Para Biarawan Sempat Membantu Inovasi Bahasa Isyarat

 

Ilustrasi bahasa isyarat (Freepik).

Selama ribuan tahun lamanya, para tunarungu mengalami marginalisasi, karena anggapan bahwa bahasa hanya dapat dipelajari dengan mendengar suara yang dibicarakan. Dilansir dari National Geographic, yang melansir dari filsuf Aristoteles menyatakan bahwa 'Manusia yang tuli adalah seseorang yang bodoh.' 

Dibawah pemerintahan Romawi kuno, adalah hukum bagi seorang yang terlahir tuli untuk tidak menandatangani apapun. Mereka dianggap 'tidak mengerti apapun; karena tidak mungkin mereka belajar membaca atau menulis.'

Pergerakan melawan prasangka ini dimulai pada jaman Renaisans. Orang pertama sebagai pionir bahasa isyarat adalah Pedro Ponce de Leon, seorang biarawan Benedictine dari Spanyol. 

Ide Leon untuk menggunakan bahasa isyarat bukanlah gagasan baru. Warga pribumi Amerika berbicara bahasa isyarat agar dapat berkomunikasi dengan suku lain atau berdagang dengan warga Eropa. Para biarawan Benedictine berbahasa isyarat agar saling berkomunikasi saat periode sunyi setiap harinya.

» Data yang Diberikan:
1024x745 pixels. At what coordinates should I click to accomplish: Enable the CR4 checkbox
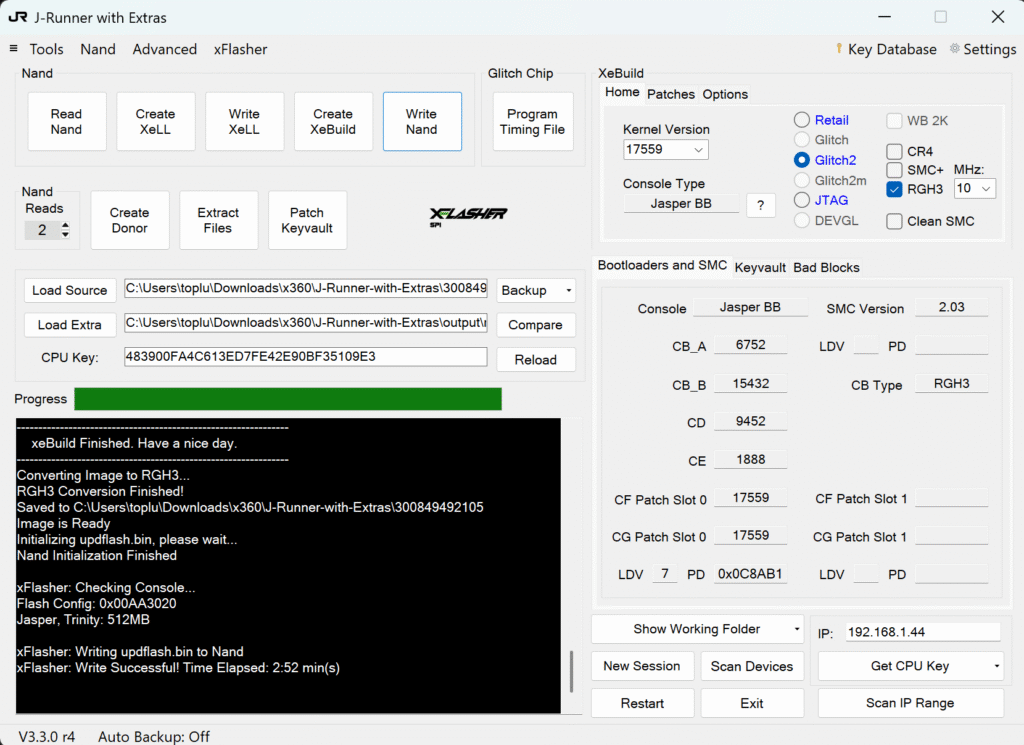coord(894,152)

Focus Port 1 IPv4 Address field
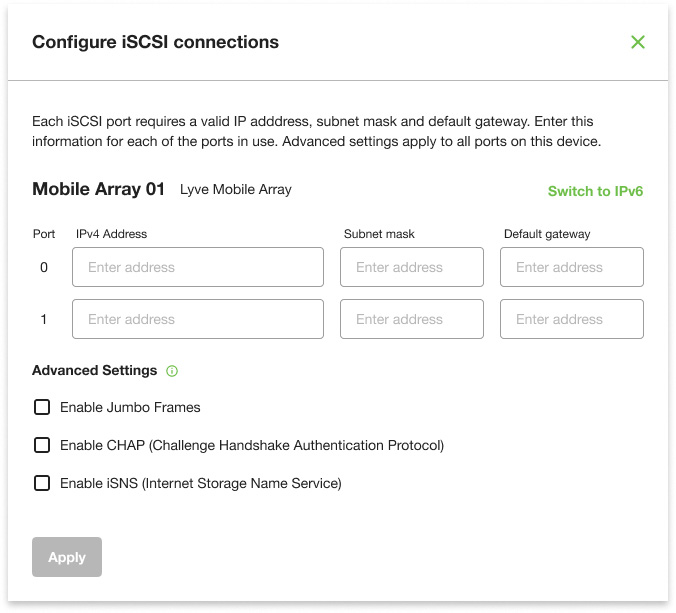pyautogui.click(x=198, y=319)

» Deskripsi Soal: Menurut bacaan tentang sejarah bahasa isyarat, siapa orang pertama yang menjadi pionir bahasa isyarat?

» Jawaban Benar: Pedro Ponce de Leon, seorang biarawan Benedictine dari Spanyol.